- So many specific suggestions here for how to set up a new codebase for success
Excerpts from Basic Things by :
After working on the initial stages of several largish projects, I accumulated a list of things that share the following three properties:
- they are irrelevant while the project is small,
- they are a productivity multiplier when the project is large,
- they are much harder to introduce down the line.
Here’s the list:
READMEs
A project should have a short one-page readme that is mostly links to more topical documentation. The two most important links are the user docs and the dev docs.
A common failure is a readme growing haphazardly by accretion, such that it is neither a good landing page, nor a source of comprehensive docs on any particular topic. It is hard to refactor such an unstructured readme later. The information is valuable, if disorganized, but there isn’t any better place to move it to.
Developer Docs
For developers, you generally want to have a docs folder in the repository. The docs folder should also contain a short landing page describing the structure of the documentation. This structure should allow for both a small number of high quality curated documents, and a large number of ad-hoc append-only notes on any particular topic. For example, docs/README.md
could point to carefully crafted ARCHITECTURE.md
and CONTRIBUTING.md
, which describe high level code and social architectures, and explicitly say that everything else in the docs/
folder is a set of unorganized topical guides.
Common failure modes here:
- There’s no place where to put new developer documentation at all. As a result, no docs are getting written, and, by the time you do need docs, the knowledge is lost.
- There’s only highly structured, carefully reviewed developer documentation. Contributing docs requires a lot of efforts, and many small things go undocumented.
- There’s only unstructured append-only pile of isolated documents. Things are mostly documented, often two or three times, but any new team member has to do the wheat from the chaff thing anew.
Users Website
Most project can benefit from a dedicated website targeted at the users. You want to have website ready when there are few-to-no users: usage compounds over time, so, if you find yourself with a significant number of users and no web “face”, you’ve lost quite a bit of value already!
Some other failure modes here:
- A different team manages the website. This prevents project developers from directly contributing improvements, and may lead to divergence between the docs and the shipped product.

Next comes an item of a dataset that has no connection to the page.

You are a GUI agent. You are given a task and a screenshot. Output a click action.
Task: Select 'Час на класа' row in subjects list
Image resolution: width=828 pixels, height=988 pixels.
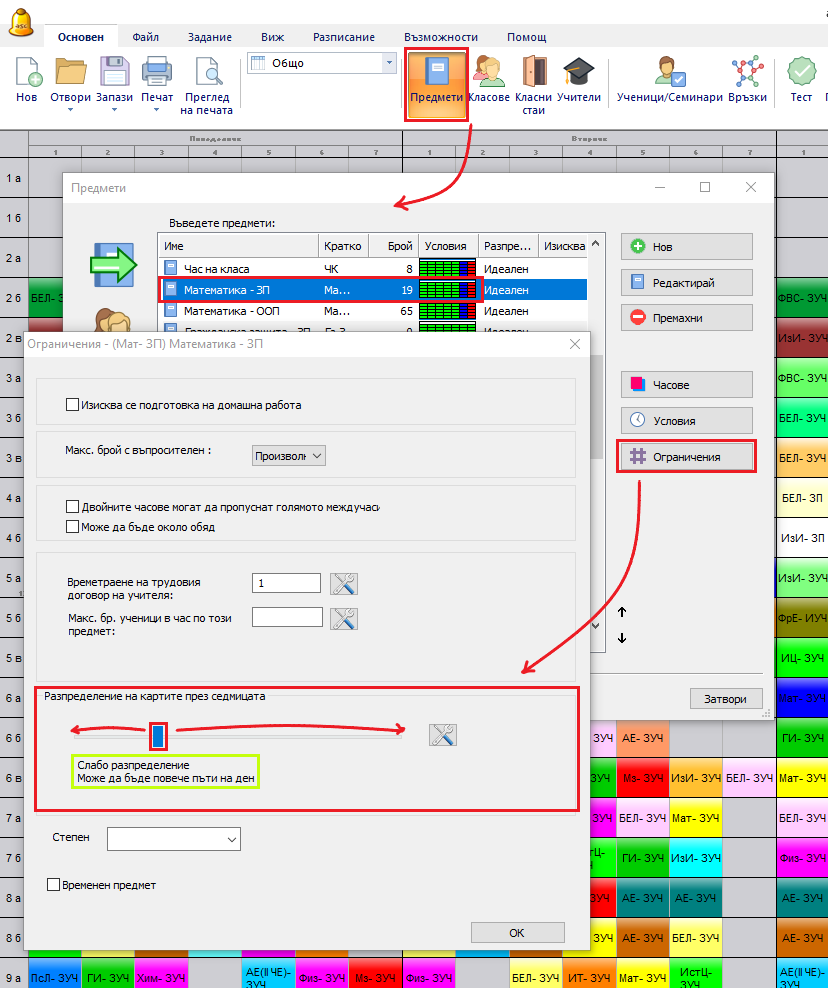(x=216, y=269)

- Today’s web stacks gravitate towards infinite complexity. It’s all too natural to pick an “easy” heavy framework at the start, and then get yourself into npm’s bog. Website is about content, and content has gravity. Whatever markup language dialect you choose at the beginning is going to stay with for some time. Do carefully consider the choice of your web stack.
- Saying that which isn’t quite done yet. Don’t overpromise, it’s much easier to say more later than to take back your words, and humbleness might be a good marketing. Consider if you are in a domain where engineering credibility travel faster than buzz words. But this is situational. More general advice would be that marketing also compounds over time, so it pays off to be deliberate about your image from the start.
Internal Website
This is more situational, but consider if, in addition to public-facing website, you also need an internal, engineering-facing one. At some point you’ll probably need a bit more interactivity than what’s available in a README.md
— perhaps you need a place to display code-related metrics like coverage or some javascript to compute release rotation. Having a place on the web where a contributor can place something they need right now without much red tape is nice!
This is a recurring theme — you should be organized, you should not be organized. Some things have large fan-out and should be guarded with careful review. Other things benefit from just being there and a lightweight process. You need to create places for both kinds of things, and a clear decision rule about what goes where.
For internal website, you’ll probably need some kind of data store as well. If you want to track binary size across commits, something needs to map commit hashes to (lets be optimistic) kilobytes! I don’t know a good solution here. I use a JSON file in a github repository for similar purposes.
Process Docs
There are many possible ways to get some code into the main branch. Pick one, and spell it out in an .md
file explicitly:
- Are feature branches pushed to the central repository, or is anyone works off their fork? I find forks work better in general as they automatically namespace everyone’s branches, and put team members and external contributors on equal footing.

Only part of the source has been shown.